⟨

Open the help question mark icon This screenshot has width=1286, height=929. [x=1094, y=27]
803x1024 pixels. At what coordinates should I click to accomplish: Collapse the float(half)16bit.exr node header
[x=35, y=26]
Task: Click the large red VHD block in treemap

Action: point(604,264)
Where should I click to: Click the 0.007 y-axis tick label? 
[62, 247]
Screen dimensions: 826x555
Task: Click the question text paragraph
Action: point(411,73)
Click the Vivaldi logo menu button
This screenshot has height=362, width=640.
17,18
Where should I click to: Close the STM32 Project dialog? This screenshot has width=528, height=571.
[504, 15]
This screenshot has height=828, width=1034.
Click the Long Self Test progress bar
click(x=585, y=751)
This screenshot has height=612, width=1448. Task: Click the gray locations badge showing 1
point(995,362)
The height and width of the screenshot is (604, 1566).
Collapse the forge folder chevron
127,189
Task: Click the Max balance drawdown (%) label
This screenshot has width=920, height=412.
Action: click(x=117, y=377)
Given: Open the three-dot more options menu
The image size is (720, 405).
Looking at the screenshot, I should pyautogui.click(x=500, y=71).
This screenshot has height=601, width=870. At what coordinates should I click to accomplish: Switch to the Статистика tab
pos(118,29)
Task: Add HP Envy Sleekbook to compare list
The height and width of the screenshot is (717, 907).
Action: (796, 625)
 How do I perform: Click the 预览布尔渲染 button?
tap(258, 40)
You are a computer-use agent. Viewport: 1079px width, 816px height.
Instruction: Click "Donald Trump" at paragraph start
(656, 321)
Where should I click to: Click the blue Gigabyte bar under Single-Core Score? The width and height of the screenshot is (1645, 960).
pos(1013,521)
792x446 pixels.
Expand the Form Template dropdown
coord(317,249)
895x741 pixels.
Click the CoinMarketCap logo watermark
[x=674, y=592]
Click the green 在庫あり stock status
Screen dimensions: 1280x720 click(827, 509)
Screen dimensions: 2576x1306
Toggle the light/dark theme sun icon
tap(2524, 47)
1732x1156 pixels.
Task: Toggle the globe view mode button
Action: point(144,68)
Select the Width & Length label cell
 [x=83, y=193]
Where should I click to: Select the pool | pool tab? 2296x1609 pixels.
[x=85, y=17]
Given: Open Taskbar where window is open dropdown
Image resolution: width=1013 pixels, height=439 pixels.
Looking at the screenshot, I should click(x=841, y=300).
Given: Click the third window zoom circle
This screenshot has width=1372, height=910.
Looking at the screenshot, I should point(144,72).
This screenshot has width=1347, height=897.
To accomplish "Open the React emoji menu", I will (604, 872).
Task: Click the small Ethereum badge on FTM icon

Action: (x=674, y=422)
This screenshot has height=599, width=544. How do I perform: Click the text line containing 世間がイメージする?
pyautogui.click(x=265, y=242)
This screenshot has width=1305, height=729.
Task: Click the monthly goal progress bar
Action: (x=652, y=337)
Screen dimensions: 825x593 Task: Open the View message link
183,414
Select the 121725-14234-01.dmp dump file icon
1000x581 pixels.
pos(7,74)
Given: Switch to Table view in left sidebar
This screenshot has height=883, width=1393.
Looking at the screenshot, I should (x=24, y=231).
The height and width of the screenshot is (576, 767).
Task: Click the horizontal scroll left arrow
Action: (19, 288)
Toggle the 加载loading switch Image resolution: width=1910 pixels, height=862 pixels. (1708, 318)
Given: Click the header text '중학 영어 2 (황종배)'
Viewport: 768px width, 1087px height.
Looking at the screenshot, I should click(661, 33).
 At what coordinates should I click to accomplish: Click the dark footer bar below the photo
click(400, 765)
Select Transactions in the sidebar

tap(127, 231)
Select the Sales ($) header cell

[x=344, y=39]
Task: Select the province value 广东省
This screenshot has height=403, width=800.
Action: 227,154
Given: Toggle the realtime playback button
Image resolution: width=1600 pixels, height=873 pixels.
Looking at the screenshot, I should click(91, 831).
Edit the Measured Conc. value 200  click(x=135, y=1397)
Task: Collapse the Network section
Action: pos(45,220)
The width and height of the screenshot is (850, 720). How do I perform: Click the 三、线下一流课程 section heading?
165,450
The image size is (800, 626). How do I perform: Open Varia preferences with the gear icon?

⟩

TRY IT.
Could you copy each line of the material that holds "Given"?

COMPLETED EXERCISE.
Given: Open the three-dot more options menu
Given: Open Taskbar where window is open dropdown
Given: Click the third window zoom circle
Given: Switch to Table view in left sidebar
Given: Click the header text '중학 영어 2 (황종배)'
Given: Toggle the realtime playback button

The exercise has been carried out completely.